Istanbul ou l’Eldorado du style 28 août 2008
Posted by Acturca in Economy / Economie, Istanbul, Turkey / Turquie.Tags: Fatih, Istanbul, Istiklâl Caddesi, Istinye Park, luxe, mode, Nisantasi, style, Taksim, Turkey / Turquie, voile
trackback
Le Nouvel Observateur (France), 28/08/2008, pp. 20-23
Elodie Lepage
C’est un tronçon de rue minuscule mais un tronçon en or. Cent mètres, à tout casser. Cent mètres sur lesquels s’alignent, comme à la parade, des maisons roses proprettes et des enseignes de luxe: Marc Jacobs, Lanvin, Jimmy Choo, D-Squared, Alberta Ferretti et même Marni, une marque italienne super pointue…

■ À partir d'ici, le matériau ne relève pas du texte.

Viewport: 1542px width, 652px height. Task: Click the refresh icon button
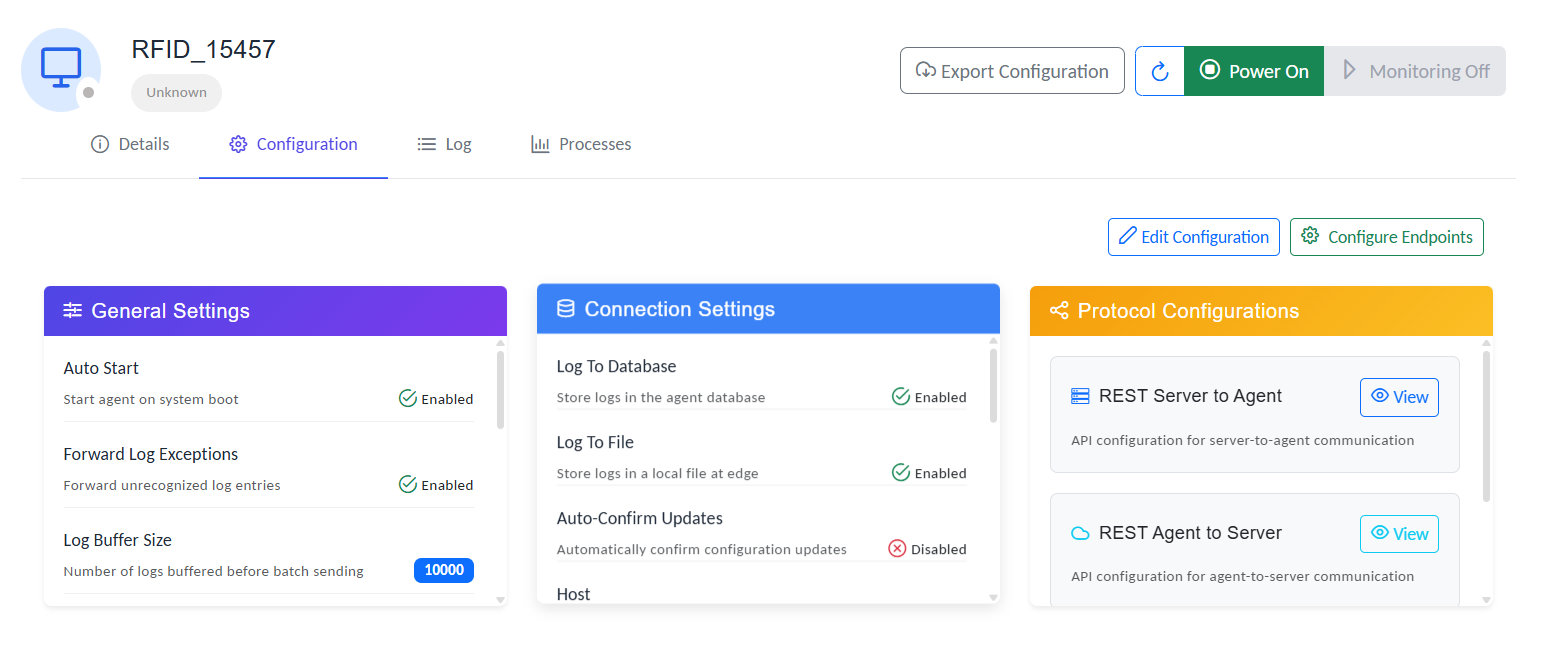(1160, 71)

On pourrait se croire à Londres ou à New-York; on est à Istanbul! Et, plus précisément, à Besiktas, ce quartier populaire -comme disent les guides touristiques-, à deux pas du Bosphore. Il est vrai qu’il suffit de dépasser ce tronçon chic pour tomber, dans la même rue, sur la devanture poussiéreuse d’un photographe ou sur un café enfumé dont les clients -que des hommes!- jouent aux cartes. Un contraste qui rappelle à quel point la cité byzantine offre, plus que jamais, deux visages: ville branchée et traditionnelle à la fois, occidentale et orientale, laïque et religieuse.

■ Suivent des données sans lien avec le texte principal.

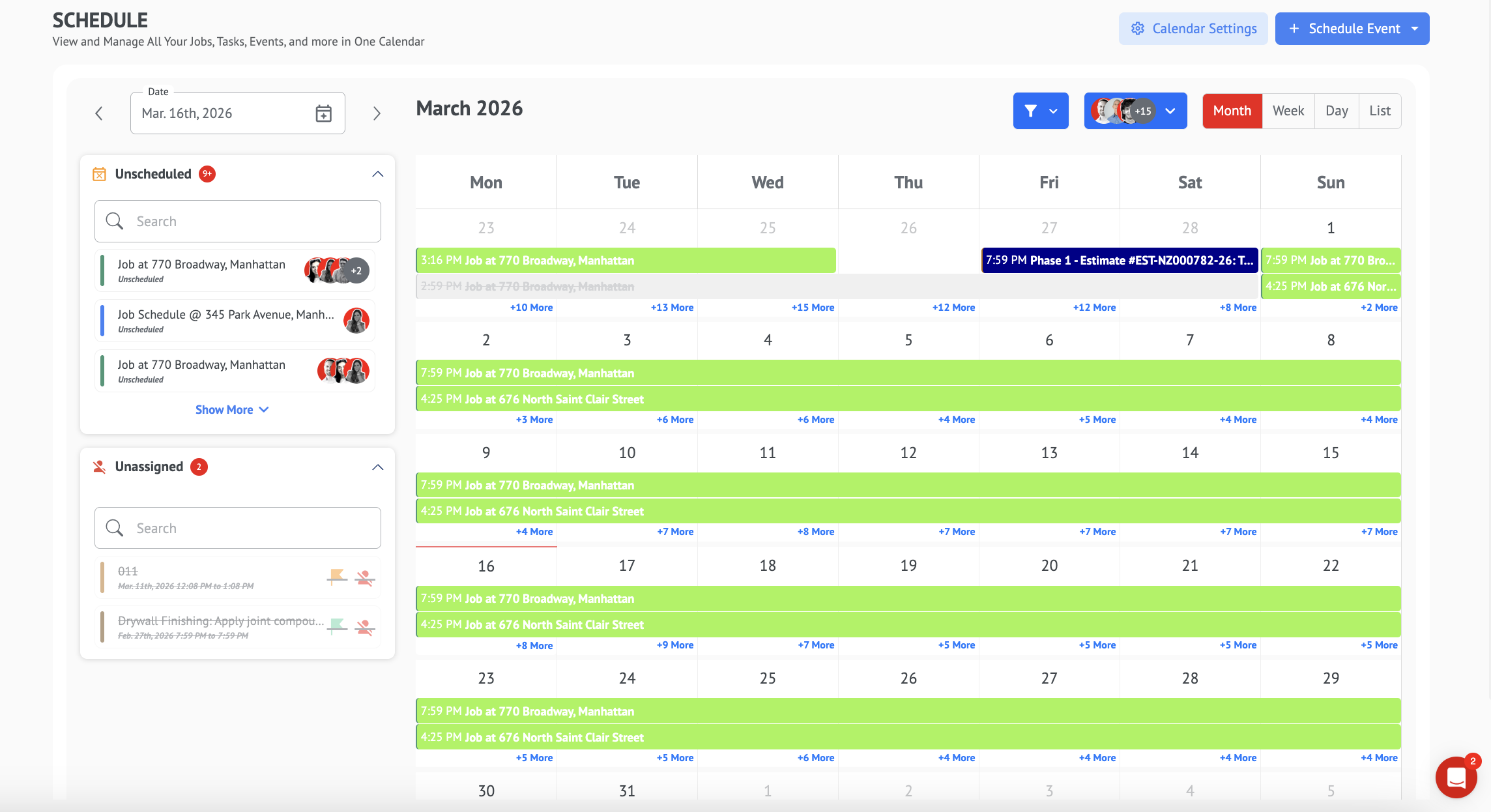The image size is (1491, 812).
Task: Switch to Week view
Action: (1288, 111)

La rue en témoigne: c’est un patchwork de styles étonnant. Des filles hype côtoient des filles voilées; des filles cool, des filles chic. C’est le cas aussi à Taxim, l’épicentre de cette mégalopole de 12 millions d’habitants. L’après-midi, Istiklâl Caddesi, la principale artère de ce quartier bouillonnant, est noire de monde, et ses magasins bondés. Même si l’uniforme international –jean, T-shirt et baskets– domine chez les (jeunes) passantes, on croise aussi des filles en robe décolletée ou mini-jupe et des filles voilées.
Quand elles n’arpentent pas Istiklâl Caddesi, elles font souvent du shopping dans les centres commerciaux. Un mode de consommation qui fait fureur dans les pays émergents et dont les Stambouliotes raffolent: il y en a 58 dans la ville!
En ville aussi, le luxe s’épanouit. Dans Nisantasi, au Nord-Est de Taxim. Ce quartier résidentiel est le repère des modeuses. Normal que les enseignes haut-de-gamme aient poussé, ici aussi, comme des champignons. Car l’attrait de la marque est tout-puissant en Turquie: ces fashionistas des rives du Bosphore seraient prêtes à casser leur tirelire pour acheter une pièce siglée. Revoilà donc Tod’s, Roberto Cavalli, Longchamp…
Au fur et mesure de leur implantation à Nisantasi, ces griffes ont fini par encercler Beymen et sa jolie terrasse. Fondé en 2003, ce temple du luxe, qui a ouvert un autre magasin à Istinye Park, est une mine d’or. La plus branchée des branchées est sûre d’y trouver son bonheur: plus de trois cents marques des plus pointues sont distribuées par cet équivalent turc du Bon Marché ou de Barney’s.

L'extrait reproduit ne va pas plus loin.